Host Plants:
On Crops: Beans, cabbage, corn, greens, lettuce, any fresh seedlings
Where Found:
Common wherever vegetables are grown
Description:
These are blackish-gray to brown smooth-skinned caterpillars that hide in the soil during the day and feed at night. Black cutworms have small black dots on their bodies, while variegated cutworms are mottled brown with a faint white stripe down their backs.
Damage:
Larvae feed on roots and foliage of young plants, often girdling them at the soil line. The top of the plant is left to shrivel and die. In the summer, cutworms can crawl up plants and chew holes in the foliage that look like damage done by slugs.
Preventing Problems:
Cutworm collars, which are 2- to 3-inch rounds pressed one inch into the soil around vulnerable plants, are usually effective. They can be made of cardboard, metal cans, or plastic drink cups cut into rounds.
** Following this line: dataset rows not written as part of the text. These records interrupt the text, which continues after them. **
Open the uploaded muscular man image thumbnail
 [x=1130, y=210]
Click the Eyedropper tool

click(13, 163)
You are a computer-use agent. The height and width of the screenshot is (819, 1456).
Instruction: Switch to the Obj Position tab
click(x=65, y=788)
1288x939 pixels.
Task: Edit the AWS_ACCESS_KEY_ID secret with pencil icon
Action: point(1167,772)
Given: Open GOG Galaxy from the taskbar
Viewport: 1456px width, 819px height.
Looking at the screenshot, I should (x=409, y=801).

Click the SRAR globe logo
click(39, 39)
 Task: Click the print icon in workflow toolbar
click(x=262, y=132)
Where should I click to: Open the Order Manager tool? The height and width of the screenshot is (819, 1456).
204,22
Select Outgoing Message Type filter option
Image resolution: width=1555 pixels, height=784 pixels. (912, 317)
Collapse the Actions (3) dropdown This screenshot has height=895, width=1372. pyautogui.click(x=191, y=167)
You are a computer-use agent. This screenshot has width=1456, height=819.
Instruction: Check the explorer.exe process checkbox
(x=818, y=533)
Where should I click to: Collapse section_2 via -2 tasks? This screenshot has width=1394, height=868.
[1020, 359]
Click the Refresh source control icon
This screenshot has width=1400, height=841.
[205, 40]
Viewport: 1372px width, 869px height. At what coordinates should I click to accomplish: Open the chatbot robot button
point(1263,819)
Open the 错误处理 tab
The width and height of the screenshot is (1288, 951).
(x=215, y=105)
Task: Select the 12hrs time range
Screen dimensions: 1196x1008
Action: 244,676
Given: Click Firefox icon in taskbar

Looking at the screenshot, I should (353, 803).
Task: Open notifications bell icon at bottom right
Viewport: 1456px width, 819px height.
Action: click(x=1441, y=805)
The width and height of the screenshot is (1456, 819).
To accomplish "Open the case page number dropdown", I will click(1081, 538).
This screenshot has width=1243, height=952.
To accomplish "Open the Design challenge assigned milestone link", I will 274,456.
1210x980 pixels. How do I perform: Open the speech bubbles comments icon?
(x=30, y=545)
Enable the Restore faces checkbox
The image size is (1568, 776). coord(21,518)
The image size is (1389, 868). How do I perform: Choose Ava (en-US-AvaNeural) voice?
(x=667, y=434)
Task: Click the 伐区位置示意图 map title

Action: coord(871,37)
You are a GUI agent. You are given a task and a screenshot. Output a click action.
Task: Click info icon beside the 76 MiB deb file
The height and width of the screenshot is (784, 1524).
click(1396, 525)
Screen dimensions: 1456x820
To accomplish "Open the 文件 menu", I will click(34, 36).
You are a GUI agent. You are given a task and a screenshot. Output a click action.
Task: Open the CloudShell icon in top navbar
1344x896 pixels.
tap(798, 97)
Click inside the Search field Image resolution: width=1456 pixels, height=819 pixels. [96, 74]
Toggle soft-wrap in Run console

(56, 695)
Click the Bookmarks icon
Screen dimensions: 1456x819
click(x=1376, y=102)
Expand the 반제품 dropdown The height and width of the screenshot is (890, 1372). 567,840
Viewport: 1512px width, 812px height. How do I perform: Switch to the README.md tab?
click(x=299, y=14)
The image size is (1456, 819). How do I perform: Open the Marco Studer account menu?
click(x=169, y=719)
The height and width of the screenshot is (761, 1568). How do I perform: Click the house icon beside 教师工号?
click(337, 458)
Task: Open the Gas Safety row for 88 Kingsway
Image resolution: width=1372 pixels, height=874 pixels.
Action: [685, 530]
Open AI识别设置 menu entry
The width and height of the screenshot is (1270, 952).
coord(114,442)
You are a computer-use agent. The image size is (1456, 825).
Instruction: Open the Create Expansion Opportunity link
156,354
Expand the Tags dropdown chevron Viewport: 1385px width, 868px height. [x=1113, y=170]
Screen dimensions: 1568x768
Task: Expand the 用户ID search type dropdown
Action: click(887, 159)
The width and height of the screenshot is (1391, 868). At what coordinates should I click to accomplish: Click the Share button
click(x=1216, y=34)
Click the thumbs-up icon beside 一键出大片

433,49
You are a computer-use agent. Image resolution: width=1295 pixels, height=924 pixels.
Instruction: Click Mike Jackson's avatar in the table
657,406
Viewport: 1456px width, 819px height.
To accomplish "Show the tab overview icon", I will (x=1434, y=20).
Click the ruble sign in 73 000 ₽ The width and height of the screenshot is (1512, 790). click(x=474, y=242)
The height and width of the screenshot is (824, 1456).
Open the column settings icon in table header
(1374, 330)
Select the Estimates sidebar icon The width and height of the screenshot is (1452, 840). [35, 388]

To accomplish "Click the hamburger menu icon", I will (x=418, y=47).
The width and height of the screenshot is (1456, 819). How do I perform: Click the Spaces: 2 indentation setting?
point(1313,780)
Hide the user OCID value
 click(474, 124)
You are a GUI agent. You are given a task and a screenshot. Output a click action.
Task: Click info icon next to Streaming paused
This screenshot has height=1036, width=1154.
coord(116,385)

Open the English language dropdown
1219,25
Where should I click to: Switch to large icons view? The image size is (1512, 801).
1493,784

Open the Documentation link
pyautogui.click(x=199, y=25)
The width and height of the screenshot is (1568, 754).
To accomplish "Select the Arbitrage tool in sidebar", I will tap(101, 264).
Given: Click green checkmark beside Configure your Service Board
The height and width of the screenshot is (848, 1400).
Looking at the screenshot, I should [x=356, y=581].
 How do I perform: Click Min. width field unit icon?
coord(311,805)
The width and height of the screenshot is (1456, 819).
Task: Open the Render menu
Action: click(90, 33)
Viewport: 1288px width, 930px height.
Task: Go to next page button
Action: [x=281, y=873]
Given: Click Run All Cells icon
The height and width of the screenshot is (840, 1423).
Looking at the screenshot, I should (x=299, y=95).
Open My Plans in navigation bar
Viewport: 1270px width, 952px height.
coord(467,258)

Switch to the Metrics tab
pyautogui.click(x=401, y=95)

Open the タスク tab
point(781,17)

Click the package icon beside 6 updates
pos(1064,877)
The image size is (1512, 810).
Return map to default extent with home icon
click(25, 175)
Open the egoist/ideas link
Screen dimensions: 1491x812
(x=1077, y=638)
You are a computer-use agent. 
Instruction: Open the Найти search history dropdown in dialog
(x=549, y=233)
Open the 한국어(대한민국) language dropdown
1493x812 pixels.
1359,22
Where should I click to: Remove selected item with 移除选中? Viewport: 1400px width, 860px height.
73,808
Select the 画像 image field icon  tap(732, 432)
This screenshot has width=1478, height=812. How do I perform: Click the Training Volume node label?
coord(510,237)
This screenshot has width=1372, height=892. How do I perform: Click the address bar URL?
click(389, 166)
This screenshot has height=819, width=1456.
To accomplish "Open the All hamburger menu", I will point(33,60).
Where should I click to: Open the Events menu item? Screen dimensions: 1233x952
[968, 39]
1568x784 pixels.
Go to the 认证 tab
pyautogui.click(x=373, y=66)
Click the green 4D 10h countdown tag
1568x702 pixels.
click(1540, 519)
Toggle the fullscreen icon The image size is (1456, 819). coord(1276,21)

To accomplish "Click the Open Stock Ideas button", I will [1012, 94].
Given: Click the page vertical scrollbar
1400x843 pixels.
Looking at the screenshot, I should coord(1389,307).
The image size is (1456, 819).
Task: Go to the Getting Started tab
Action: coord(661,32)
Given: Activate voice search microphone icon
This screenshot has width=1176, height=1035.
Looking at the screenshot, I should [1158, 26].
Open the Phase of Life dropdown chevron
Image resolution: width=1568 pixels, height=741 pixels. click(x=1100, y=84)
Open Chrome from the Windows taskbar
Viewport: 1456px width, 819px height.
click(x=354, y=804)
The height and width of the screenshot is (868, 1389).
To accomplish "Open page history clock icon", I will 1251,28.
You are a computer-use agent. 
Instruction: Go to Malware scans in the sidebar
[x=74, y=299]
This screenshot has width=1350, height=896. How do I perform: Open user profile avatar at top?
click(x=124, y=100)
Bt (a biological pesticide) also be mixed with oatmeal or cornmeal and placed in mounds on the soil’s surface to catch foraging cutworms. Including perches in your garden for insect-eating birds can help prevent problems with cutworms.
Managing Outbreaks:
As soon as you suspect cutworm damage, use a fork and flashlight to find the culprit at night; one individual cutworm can do significant damage. Check at hourly intervals at night and you can catch them as they show themselves. Bt solution can also be helpful in managing outbreaks.
Tips:
Frequent shallow cultivation can expose and kill cutworms. Attract insect eating birds by providing convenient perches nearby. You can passively trap the adult moths with solar landscape lights set above broad pails of soapy water. Be especially vigilant when growing veggies in new garden beds that were previously covered with grass and weeds.